Few players in the NHL have the talent, skill and determination to score 60 goals, a fact that is quite evident in the statistics collected over the last 10 seasons, in addition to the tears of every hockey purist incensed over rule changes to beef up offensive production. While the numbers represent the historical precedent by which players of the last decade have failed to score, the newest rule changes and the evolution of the leagues' top talent may allow us present a strong argument for the emergence of a 60-goal scorer in the 2007-8 NHL season.
The inflation of the size and speed of the overall talent pool in the NHL have reduced the ability for highly skilled, but slightly undersized snipers, ala Gretzky and Theo Fleury, and to an extent, Brett Hull, to impose their will through shifty end-to-end rushes and extended-range snipes. Instead, over the past six seasons since 2001, power forwards have demonstrated their ability to lead the pack in a category traditionally dominated with allusiveness, accuracy and finesse. The demands of the game have resulting in the leagues' best goal scorers evolving into physical marvels ranging from 210-225lbs of smooth skating and sharp-shooting threats. Since Bure's 59-goals as a Canuck in 2001, Iginla (x2), Kovalchuk, Rick Nash and the aforementioned Cheechoo and Lecavalier have been the leagues top goal scorers. For those who haven't watched an episode of Sportscenter since Y2K, these men average 6'2, 215lbs.
Aside from their size, these top goal scorers had chemistry with at least one top-notch linemate, received the lions share of the ice time, both 5-on-5 and on the PP, and are all prone to good health and durability. There are a slew of players who fit these broad characteristics, and thus would expectedly top the goals category. The likes of Vincent Lecavier, Simon Gagne, Ilya Kovalchuk and Jonathan Cheechoo will likely remain at, or near, the top and should be watched closely during extended hot streaks, but fall short when considering players capable of a 60+ goal season.
Sixty goals just doesn't come often enough to presume definitively that any player will reach that mark this season. That being said, I'm never the type known for aversion from bold and outlandish claims, so here are some things to consider prior to sweeping the 60-goal mark under the Rug of Impossibility. The most likely candidates to push towards the 60-goal plateau this season be Alex Ovechkin and Dany Heatley. They are the only two players situated in what may be the perfect storm allowing them the nearest passage to the 60-goal plateau; a passage they may have the strength and momentum to break it.
The Best of the Best:
At 6'2, 215lbs, the speedy and confident Alex Ovechkin will break his career-high 54-goals this season, playing on a youthful and improving Washington Capitals team. However, the extent to which he exceeds his previous best in goals scored will likely be determined by factors out of his control. For example, will the health of his supporting cast, namely his countryman linemate, Viktor Kozlov, hold up over the course of the season? Aside from the powerplay, how often will he be paired with the newer acquired Michael Nylander, who's tallied 113 helpers over the past 2 seasons in NYC, and whose averaged 40+ assist in each of his past 7 seasons? Lastly, look for Ovechkin to step up and provide more highlight-reel lamp-lighters under the added pressure of a potential playoff birth in the US capitol, all the more reason to believe in this Russians quest to 60 goals.

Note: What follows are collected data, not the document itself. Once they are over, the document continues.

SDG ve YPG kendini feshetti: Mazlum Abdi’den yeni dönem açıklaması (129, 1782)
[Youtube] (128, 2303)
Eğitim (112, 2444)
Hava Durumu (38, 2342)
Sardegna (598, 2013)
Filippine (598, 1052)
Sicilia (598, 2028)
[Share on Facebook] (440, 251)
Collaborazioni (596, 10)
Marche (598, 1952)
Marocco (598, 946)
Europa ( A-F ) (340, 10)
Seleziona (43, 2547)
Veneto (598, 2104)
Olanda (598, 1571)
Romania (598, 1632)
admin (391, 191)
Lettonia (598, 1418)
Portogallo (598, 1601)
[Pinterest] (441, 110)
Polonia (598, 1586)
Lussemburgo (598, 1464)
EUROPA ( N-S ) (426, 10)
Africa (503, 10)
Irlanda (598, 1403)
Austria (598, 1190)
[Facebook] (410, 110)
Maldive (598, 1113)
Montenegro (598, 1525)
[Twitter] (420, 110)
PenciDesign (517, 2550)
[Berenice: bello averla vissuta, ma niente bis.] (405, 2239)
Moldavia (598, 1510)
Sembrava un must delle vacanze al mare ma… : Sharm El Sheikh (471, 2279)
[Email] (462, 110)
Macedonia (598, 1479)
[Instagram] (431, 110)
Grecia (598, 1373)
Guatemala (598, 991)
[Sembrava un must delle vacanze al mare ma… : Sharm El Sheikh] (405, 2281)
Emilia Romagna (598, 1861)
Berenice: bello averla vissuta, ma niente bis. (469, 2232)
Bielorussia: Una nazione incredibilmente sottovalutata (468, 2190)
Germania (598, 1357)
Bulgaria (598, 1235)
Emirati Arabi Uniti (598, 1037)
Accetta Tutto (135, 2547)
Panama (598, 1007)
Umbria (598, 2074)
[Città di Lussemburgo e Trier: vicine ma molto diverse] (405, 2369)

Just like a good story book, (arguably) the best sniper in the NHL, from the best team, playing on the best line is preserved for final consideration. Dany Heatley has made a strong case for himself early this season by firing six into the twine in seven games. Aided immensely by linemates Jason Spezza, and Daniel Alfredsson -- both know for their skill and playmaking ability -- the sky is the limit for the leagues only back-to-back 50 goal scorer. Heatley will also be featured as the go-to goal scorer on a Senators team who expects to not only compete, but win the Eastern Conference on route to the Stanley Cup Finals.
If we were talking about 40+ goals, the list would include many others. But in the NHL today, only Alexander Ovechkin and Dany Heatley deserve mention in the vacant and baron upper echelon of 60+ goal scorers. If you think I missed anyone, let me know. Lastly, think we'll see 100 assists this year? Stay tuned for Part Two in my continuing Best-of-the-Best Series on the NHL, which will feature the leagues' top passers in a few days.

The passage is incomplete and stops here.